= Raw data =
========
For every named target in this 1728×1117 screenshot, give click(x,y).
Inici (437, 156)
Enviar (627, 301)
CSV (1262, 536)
========
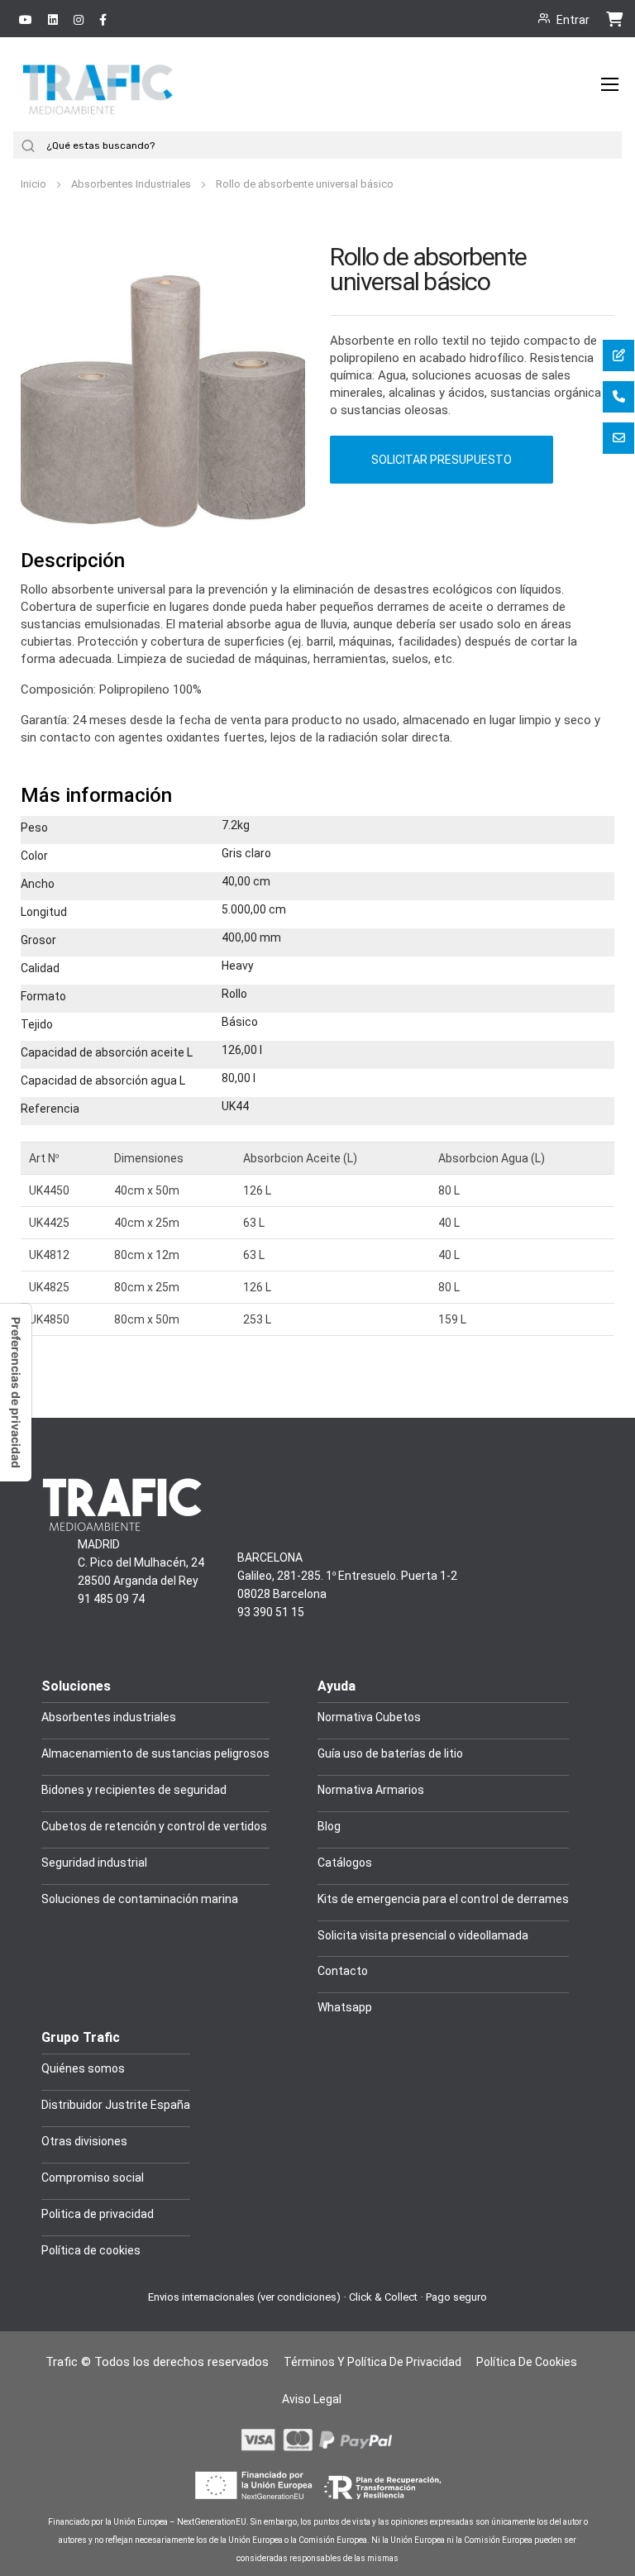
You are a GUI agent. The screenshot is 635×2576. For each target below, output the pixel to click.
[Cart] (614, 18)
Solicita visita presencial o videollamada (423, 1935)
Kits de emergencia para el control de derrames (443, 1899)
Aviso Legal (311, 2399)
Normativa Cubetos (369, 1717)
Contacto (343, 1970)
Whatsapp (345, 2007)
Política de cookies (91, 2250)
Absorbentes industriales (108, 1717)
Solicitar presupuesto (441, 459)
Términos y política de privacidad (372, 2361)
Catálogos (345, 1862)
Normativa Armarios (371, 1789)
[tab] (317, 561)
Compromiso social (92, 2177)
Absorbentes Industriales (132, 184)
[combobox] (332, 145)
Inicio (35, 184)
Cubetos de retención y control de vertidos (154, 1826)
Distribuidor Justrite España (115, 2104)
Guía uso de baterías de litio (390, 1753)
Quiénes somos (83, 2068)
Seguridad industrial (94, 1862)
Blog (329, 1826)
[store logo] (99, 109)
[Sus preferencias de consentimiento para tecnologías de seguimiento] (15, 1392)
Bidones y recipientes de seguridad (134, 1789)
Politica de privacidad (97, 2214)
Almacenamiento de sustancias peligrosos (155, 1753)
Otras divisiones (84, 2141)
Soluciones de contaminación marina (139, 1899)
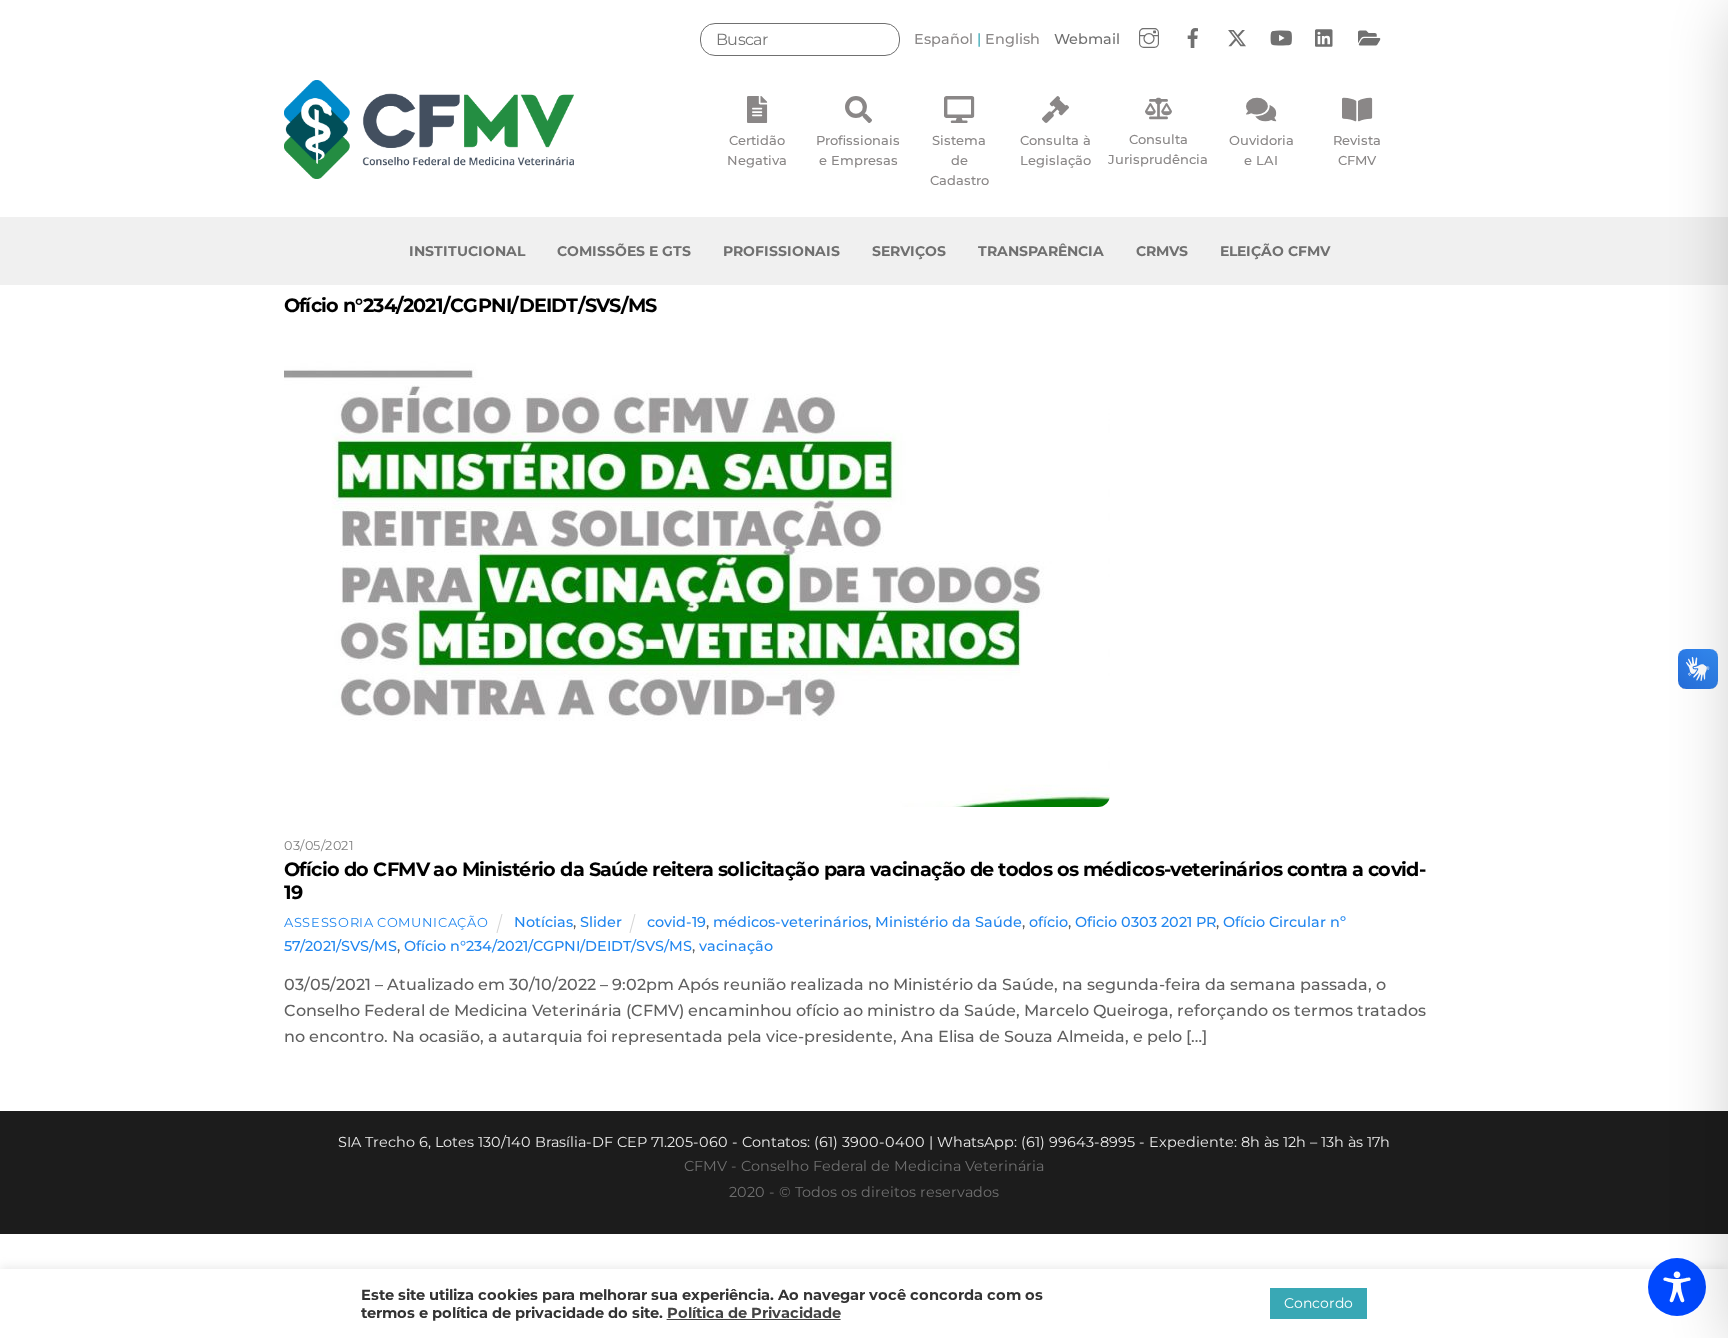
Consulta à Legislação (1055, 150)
========
= Problem details =
In the records, change "Catálogos" to "Folletos" starting with the line containing "Política de cookies (91, 2250)" and going on through the line containing "Consulta à Legislação (1055, 150)", and present those lines again with everything else unchanged and the pictures left out.

= Response below =
Política de cookies (91, 2250)
Absorbentes industriales (108, 1717)
Solicitar presupuesto (441, 459)
Términos y política de privacidad (372, 2361)
Folletos (345, 1862)
Normativa Armarios (371, 1789)
[tab] (317, 561)
Compromiso social (92, 2177)
Absorbentes Industriales (132, 184)
[combobox] (332, 145)
Inicio (35, 184)
Cubetos de retención y control de vertidos (154, 1826)
Distribuidor Justrite España (115, 2104)
Guía uso de baterías de litio (390, 1753)
Quiénes somos (83, 2068)
Seguridad industrial (94, 1862)
Blog (329, 1826)
[store logo] (99, 109)
[Sus preferencias de consentimiento para tecnologías de seguimiento] (15, 1392)
Bidones y recipientes de seguridad (134, 1789)
Politica de privacidad (97, 2214)
Almacenamiento de sustancias peligrosos (155, 1753)
Otras divisiones (84, 2141)
Soluciones de contaminación marina (139, 1899)
Consulta à Legislação (1055, 150)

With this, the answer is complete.